Fallbacks
Public-model fallback chains and routing behavior.
Fallbacks keep a public model answering when its provider can't. When a pool is exhausted — an outage, a content-policy block, an oversized prompt — the router advances to another public model you nominated, carrying the same canonical request, so the client never sees the failure.
A fallback connects public model names, not individual deployments. Each public name represents a pool of one or more deployments. The router always exhausts the current pool before advancing to the next name in the chain. (New to public models and pools? Start with Concepts.)
Configuration
The logical key of a chain is (primaryModel, reason):
PUT /admin/fallbacks
{
"primaryModel": "gpt",
"reason": "general",
"fallbackModels": ["gemini", "claude"]
}primaryModel: the public name originally requested by the client.fallbackModels: between 1 and 5 public names, in order. No duplicates and not the primary.reason: the cause that activates this chain. If omitted, it defaults togeneral.
On save, the gateway requires the primary and each target to have at least one persisted deployment. Each target must share at least one executable operation with the primary. Disabled deployments also count for this validation, because disabling is temporary.
Reasons
reason is not an operation nor a model type. It is the aggregate cause for which the primary pool
failed:
| reason | When it is used |
|---|---|
general | Transient or mixed errors, provider-specific auth/bad request, cooldown, RPM/TPM limits, or no eligible candidates for the request. |
context_window | All failures observed while exhausting the pool were context_window. |
content_policy | All failures observed while exhausting the pool were content_policy. |
The lookup is exact. general does not substitute for a missing context_window or content_policy
chain. If the pool's causes are mixed, general is used.
The reason is decided once, from the primary pool. After that the chosen chain is traversed
linearly; fallback Public Models do not recursively open their own chains.
Per-deployment retries
router_settings.num_retries belongs to each deployment, not to the Public Model. Each deployment
gets an initial attempt plus up to numRetries retries:
max per deployment = 1 + numRetries
max per pool = eligible deployments × (1 + numRetries)The router makes a first pass over all eligible deployments before starting the second, and so on. Each deployment pool in the chain receives the same per-deployment budget. Execution ends immediately when one succeeds.

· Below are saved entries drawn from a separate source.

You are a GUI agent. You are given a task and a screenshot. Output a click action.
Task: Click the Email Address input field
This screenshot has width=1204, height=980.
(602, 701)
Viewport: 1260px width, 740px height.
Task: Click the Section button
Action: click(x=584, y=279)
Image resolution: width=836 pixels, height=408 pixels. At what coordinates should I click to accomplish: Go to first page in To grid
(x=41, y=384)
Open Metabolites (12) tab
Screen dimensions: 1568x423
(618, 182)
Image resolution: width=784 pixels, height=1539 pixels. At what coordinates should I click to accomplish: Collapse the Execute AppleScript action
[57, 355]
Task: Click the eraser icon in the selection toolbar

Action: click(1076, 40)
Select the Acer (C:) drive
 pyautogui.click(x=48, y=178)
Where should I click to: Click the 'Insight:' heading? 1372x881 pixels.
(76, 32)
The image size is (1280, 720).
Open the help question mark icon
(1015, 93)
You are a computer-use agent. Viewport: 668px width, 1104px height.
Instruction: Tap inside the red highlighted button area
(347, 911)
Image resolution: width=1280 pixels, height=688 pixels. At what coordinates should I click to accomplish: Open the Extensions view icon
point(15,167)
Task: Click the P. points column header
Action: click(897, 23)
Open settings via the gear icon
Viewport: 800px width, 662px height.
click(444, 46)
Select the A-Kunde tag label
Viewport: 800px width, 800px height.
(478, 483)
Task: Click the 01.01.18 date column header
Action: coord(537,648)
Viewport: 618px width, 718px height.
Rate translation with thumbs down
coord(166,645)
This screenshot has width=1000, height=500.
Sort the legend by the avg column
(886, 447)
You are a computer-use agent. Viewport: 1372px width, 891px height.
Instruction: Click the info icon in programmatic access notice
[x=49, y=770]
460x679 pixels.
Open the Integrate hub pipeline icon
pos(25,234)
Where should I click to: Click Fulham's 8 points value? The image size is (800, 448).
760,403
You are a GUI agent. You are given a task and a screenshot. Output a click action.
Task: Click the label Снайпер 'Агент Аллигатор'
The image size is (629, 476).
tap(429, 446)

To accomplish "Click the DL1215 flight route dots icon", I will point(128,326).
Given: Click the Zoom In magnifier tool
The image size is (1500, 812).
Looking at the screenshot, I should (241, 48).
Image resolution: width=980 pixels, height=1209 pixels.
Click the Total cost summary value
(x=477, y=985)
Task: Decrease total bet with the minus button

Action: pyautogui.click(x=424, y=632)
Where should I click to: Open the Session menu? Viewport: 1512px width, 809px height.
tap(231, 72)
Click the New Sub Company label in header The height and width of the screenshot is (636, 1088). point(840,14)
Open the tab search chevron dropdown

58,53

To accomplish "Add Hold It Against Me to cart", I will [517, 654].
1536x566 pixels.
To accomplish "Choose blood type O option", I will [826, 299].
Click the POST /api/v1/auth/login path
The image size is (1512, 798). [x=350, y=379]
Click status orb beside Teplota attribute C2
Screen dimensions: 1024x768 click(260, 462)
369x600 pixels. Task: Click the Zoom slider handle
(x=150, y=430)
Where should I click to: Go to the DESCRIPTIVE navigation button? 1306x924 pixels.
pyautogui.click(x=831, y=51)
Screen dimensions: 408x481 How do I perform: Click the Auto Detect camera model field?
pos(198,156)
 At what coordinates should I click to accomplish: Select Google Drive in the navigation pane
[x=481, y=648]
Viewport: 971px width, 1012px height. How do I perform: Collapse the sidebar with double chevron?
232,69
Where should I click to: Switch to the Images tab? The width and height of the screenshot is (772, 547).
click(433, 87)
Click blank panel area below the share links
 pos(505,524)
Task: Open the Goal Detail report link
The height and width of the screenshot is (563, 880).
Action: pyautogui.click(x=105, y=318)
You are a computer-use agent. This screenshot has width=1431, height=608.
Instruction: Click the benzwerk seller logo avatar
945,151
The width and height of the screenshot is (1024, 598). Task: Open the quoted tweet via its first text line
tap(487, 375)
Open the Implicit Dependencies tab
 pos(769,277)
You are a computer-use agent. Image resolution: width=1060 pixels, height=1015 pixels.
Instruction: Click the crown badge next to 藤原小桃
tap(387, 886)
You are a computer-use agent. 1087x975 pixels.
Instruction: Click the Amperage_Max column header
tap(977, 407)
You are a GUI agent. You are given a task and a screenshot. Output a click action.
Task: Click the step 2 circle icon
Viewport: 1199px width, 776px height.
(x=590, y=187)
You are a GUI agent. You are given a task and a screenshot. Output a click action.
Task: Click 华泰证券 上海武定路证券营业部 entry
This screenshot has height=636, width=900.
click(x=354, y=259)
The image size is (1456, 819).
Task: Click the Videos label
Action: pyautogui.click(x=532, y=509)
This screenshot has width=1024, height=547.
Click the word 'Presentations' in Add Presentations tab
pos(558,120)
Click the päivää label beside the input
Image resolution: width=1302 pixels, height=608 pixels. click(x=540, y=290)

Non-retryable errors, including context_window and content_policy, exhaust that deployment after a
single attempt, but do not cut the pool: the others are still tried. Cooldown, RPM/TPM, and
availability can reduce the actual number of attempts below the maximum.
Example with numRetries = 2:
primary (deployments A, B): A1, B1, A2, B2, A3, B3
fallback-1 (deployment C): C1, C2, C3
fallback-2 (deployment D): D1 → successOperations and availability
The request's operation never changes when entering fallback. For each Public Model in the chain, the router re-filters enabled deployments that support the same operation and the request's specific profile (for example image format/size).
A chain may cover only part of the primary's operations: each target must share at least one, and at
runtime it is skipped for the rest. Per-operation chains would require adding operation to the
configuration key; that level does not currently exist.
If the primary has no enabled deployment compatible with the requested operation, the request returns
model_not_found: a fallback does not turn a non-existent name into a model.
Lifecycle
- Disabling deployments preserves the chains.
- Deleting a deployment preserves the chains as long as another with the same public name remains.
- Deleting the last deployment of a primary removes all of its chains.
- Deleting the last deployment of a target prunes it from all chains; an empty chain is deleted.
- Renaming the last deployment of a referenced name is rejected. You must first reconfigure its fallbacks to avoid implicit changes or collisions.
- The runtime stays defensive: missing or incompatible targets are skipped if changes happened outside the application's normal services.
Attempts are recorded in request_logs.attempts with deploymentId, adapter, transport, duration,
and error; fallback_used indicates whether the winning response came from the chain.